[Entries for locating words and elements]
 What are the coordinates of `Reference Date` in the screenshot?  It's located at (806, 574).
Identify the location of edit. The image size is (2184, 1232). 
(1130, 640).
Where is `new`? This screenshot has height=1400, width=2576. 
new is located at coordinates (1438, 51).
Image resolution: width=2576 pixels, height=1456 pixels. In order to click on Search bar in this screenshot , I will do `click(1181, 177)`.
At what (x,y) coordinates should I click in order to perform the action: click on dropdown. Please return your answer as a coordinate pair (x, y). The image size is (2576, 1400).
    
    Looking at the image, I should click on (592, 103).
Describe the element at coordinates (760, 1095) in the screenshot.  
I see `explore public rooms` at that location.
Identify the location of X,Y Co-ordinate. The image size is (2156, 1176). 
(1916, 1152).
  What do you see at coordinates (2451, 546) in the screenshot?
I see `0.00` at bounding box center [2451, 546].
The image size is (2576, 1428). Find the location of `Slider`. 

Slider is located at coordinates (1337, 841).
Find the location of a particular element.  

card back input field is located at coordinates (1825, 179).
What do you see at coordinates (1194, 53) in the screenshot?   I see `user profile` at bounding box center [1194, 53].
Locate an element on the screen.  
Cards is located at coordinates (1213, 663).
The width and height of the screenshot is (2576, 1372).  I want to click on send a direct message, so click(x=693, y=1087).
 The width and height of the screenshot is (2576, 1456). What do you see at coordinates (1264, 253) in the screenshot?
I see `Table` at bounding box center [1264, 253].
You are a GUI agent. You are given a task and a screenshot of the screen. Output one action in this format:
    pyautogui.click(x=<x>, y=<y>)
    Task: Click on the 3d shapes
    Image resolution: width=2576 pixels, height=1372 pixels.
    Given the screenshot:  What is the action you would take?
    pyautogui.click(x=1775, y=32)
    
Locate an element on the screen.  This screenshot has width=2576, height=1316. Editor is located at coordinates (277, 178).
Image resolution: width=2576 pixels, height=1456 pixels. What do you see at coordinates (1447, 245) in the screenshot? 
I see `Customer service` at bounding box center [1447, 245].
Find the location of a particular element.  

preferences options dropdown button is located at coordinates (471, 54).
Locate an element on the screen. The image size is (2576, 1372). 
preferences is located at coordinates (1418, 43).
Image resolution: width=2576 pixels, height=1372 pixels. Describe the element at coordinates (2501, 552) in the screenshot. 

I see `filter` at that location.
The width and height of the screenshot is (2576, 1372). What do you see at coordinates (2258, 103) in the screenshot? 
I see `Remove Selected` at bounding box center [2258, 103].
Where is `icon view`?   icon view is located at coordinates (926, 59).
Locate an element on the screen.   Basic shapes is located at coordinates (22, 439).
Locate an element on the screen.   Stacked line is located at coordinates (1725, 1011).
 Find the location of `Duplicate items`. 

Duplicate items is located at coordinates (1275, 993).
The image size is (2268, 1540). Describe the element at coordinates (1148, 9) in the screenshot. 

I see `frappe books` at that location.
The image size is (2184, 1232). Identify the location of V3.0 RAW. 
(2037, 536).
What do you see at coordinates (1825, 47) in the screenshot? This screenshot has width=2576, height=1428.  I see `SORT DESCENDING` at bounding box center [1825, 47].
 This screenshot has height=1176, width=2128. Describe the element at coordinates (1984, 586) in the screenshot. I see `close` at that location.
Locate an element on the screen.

§ **GIVEN INSTRUCTION**:
Filter the records above and copy every line that contains the word "dropdown".

§ **REPLY TO THE TASK**:
At what (x,y) coordinates should I click in order to perform the action: click on dropdown. Please return your answer as a coordinate pair (x, y). The image size is (2576, 1400).
preferences options dropdown button is located at coordinates (471, 54).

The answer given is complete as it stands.